The following post by Ruy Teixeira, author of The Optimistic Leftist and other works of political analysis  is cross-posted from his facebook page:

Time to panic….or not?

Keen-eyed observers of recent polling data will have noticed that Trump’s approval rating has edged up lately achieving the exalted level of 42 percent in 538’s rolling approval average. In addition, the generic Congressional ballot has also narrowed so that Democrats now have only a comparatively weak 5 point lead over the GOP in 538’s rolling average.

These figures are both the best Trump and the GOP have achieved for almost exactly a year. So…how worried should Democrats be?

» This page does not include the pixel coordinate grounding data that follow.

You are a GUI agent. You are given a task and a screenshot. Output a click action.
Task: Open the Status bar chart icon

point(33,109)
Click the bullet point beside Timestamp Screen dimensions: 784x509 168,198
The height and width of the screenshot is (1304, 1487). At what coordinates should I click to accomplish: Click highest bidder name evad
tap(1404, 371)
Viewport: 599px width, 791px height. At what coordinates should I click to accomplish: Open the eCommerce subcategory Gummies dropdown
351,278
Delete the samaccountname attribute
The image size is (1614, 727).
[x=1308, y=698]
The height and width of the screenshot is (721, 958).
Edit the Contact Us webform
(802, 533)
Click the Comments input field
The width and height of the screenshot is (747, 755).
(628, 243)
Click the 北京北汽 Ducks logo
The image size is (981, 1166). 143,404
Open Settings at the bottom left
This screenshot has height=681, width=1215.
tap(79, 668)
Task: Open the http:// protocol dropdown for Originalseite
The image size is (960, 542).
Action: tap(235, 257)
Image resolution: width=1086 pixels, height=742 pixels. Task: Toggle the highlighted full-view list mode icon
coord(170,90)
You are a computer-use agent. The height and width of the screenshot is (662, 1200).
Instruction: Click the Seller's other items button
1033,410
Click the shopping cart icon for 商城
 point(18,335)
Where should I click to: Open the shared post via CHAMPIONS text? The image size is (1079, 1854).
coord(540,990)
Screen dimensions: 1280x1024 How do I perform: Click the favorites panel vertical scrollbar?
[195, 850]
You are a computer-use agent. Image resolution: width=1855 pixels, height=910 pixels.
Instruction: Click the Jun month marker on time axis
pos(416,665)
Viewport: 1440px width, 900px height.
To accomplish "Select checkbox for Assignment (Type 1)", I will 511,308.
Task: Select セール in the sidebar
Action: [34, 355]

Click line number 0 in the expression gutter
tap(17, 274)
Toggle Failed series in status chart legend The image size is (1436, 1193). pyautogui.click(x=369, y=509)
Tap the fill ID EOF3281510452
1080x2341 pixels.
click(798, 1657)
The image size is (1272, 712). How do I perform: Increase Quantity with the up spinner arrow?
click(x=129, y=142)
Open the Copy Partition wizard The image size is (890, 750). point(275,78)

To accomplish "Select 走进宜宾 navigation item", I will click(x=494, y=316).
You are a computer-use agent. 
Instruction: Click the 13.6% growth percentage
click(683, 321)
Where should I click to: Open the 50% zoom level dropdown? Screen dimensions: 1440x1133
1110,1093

Well, here’s the thing. Even as this trend has manifested itself, the Democrats’ prospects in specific 2018 races have remained very good–if anything, they have improved (see the link to Inside Elections’ latest rating changes). And of course, the results of elections that have already been held in 2017-18 have been nothing short of spectacular for the Democrats. Nate Cohn runs it down:

“On average, Democrats have run 14 points ahead of a district’s partisanship (as measured by the last two presidential elections, compared with the national popular vote) in special elections for Republican-held districts so far this cycle. They’ve run more than 20 points ahead on three occasions — Kansas’ Fourth, Pennsylvania’s 18th and Arizona’s Eighth — and that doesn’t include Doug Jones’s victory in the Alabama Senate race.

These Democratic over-performances are a startling departure from the Obama years, when congressional election results polarized along national political lines.

Over the more than 1,000 special and general House elections in Democratic-held districts in the Obama era, there were only four elections when the Republicans ran 20 points ahead of the district’s lean in presidential elections. This cycle’s Democrats have pulled it off three times out of seven.

In a broader historical context, though, the Democratic over-performance is not quite as startling. It is still impressive, but the Democrats ran 20 points ahead of a Republican-held district’s presidential partisanship in 31 races combined in 2006 and 2008.

Over all, the Democrats’ performance in 2018 special congressional elections looks a lot like their showing in open districts in 2006, and well above the average from wave elections in 1994, 2006, 2008 and 2010. On average, Democrats ran 14 points ahead of a district’s partisanship in open races in 2006 — exactly the same as the Democratic over-performance so far this cycle. The Democrats had a similar 10-point over-performance in 2008.”

So, there you have it. Some cause for concern, some cause for optimism. Where you land may depend partly on your personality type and partly on your preferred interpretation of the GOP’s recent polling uptick. Finally getting payoff from an improving economy? Endless press coverage of Trump scandals actually benefits Trump? Democratic malpractice? Just a blip? Not enough of a swing to counteract Democratic enthusiasm?

Personally, I vote for concerned optimism. YMMV.